• **TASK OBJECTIVE**
A complete and exact copy of the data below is the task.

Stored data entries:
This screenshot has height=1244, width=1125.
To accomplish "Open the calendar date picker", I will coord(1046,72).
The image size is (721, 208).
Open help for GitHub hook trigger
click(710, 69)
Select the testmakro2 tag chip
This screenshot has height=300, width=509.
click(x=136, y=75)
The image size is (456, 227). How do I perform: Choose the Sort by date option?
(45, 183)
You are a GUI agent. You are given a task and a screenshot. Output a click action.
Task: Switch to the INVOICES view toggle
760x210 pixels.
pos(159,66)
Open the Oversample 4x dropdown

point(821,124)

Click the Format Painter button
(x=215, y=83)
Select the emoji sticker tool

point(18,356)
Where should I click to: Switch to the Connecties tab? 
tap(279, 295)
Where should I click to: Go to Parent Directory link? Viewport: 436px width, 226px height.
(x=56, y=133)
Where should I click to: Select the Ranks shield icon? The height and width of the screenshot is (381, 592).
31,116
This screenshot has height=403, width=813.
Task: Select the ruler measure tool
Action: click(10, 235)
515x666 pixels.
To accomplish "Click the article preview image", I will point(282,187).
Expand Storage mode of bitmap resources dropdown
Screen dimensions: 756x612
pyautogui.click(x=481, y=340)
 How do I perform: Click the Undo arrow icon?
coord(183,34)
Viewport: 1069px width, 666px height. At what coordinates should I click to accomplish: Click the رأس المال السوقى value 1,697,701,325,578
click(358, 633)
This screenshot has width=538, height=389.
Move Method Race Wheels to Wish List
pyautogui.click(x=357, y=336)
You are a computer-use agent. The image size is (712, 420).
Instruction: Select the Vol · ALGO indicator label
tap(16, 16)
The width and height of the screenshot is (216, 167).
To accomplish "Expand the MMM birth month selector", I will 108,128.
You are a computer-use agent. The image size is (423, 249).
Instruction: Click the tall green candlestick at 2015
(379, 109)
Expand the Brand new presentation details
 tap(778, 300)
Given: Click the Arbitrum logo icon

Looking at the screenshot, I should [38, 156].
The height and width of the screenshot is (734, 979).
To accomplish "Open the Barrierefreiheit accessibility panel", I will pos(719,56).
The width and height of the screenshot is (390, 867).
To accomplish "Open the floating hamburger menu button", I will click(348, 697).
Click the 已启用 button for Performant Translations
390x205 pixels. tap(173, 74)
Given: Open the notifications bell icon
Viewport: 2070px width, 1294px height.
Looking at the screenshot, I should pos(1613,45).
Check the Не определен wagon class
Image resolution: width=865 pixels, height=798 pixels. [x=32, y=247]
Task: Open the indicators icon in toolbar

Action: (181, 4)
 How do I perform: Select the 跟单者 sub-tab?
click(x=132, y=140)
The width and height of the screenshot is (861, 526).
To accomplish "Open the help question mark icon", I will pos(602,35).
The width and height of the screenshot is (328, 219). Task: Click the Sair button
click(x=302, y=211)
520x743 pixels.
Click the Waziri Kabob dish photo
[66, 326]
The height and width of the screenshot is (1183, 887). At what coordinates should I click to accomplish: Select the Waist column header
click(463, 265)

• **FINISHED EXERCISE**
This screenshot has height=1244, width=1125.
To accomplish "Open the calendar date picker", I will coord(1046,72).
The image size is (721, 208).
Open help for GitHub hook trigger
click(710, 69)
Select the testmakro2 tag chip
This screenshot has height=300, width=509.
click(x=136, y=75)
The image size is (456, 227). How do I perform: Choose the Sort by date option?
(45, 183)
You are a GUI agent. You are given a task and a screenshot. Output a click action.
Task: Switch to the INVOICES view toggle
760x210 pixels.
pos(159,66)
Open the Oversample 4x dropdown

point(821,124)

Click the Format Painter button
(x=215, y=83)
Select the emoji sticker tool

point(18,356)
Where should I click to: Switch to the Connecties tab? 
tap(279, 295)
Where should I click to: Go to Parent Directory link? Viewport: 436px width, 226px height.
(x=56, y=133)
Where should I click to: Select the Ranks shield icon? The height and width of the screenshot is (381, 592).
31,116
This screenshot has height=403, width=813.
Task: Select the ruler measure tool
Action: click(10, 235)
515x666 pixels.
To accomplish "Click the article preview image", I will point(282,187).
Expand Storage mode of bitmap resources dropdown
Screen dimensions: 756x612
pyautogui.click(x=481, y=340)
 How do I perform: Click the Undo arrow icon?
coord(183,34)
Viewport: 1069px width, 666px height. At what coordinates should I click to accomplish: Click the رأس المال السوقى value 1,697,701,325,578
click(358, 633)
This screenshot has width=538, height=389.
Move Method Race Wheels to Wish List
pyautogui.click(x=357, y=336)
You are a computer-use agent. The image size is (712, 420).
Instruction: Select the Vol · ALGO indicator label
tap(16, 16)
The width and height of the screenshot is (216, 167).
To accomplish "Expand the MMM birth month selector", I will 108,128.
You are a computer-use agent. The image size is (423, 249).
Instruction: Click the tall green candlestick at 2015
(379, 109)
Expand the Brand new presentation details
 tap(778, 300)
Given: Click the Arbitrum logo icon

Looking at the screenshot, I should [38, 156].
The height and width of the screenshot is (734, 979).
To accomplish "Open the Barrierefreiheit accessibility panel", I will pos(719,56).
The width and height of the screenshot is (390, 867).
To accomplish "Open the floating hamburger menu button", I will click(348, 697).
Click the 已启用 button for Performant Translations
390x205 pixels. tap(173, 74)
Given: Open the notifications bell icon
Viewport: 2070px width, 1294px height.
Looking at the screenshot, I should pos(1613,45).
Check the Не определен wagon class
Image resolution: width=865 pixels, height=798 pixels. [x=32, y=247]
Task: Open the indicators icon in toolbar

Action: (181, 4)
 How do I perform: Select the 跟单者 sub-tab?
click(x=132, y=140)
The width and height of the screenshot is (861, 526).
To accomplish "Open the help question mark icon", I will pos(602,35).
The width and height of the screenshot is (328, 219). Task: Click the Sair button
click(x=302, y=211)
520x743 pixels.
Click the Waziri Kabob dish photo
[66, 326]
The height and width of the screenshot is (1183, 887). At what coordinates should I click to accomplish: Select the Waist column header
click(463, 265)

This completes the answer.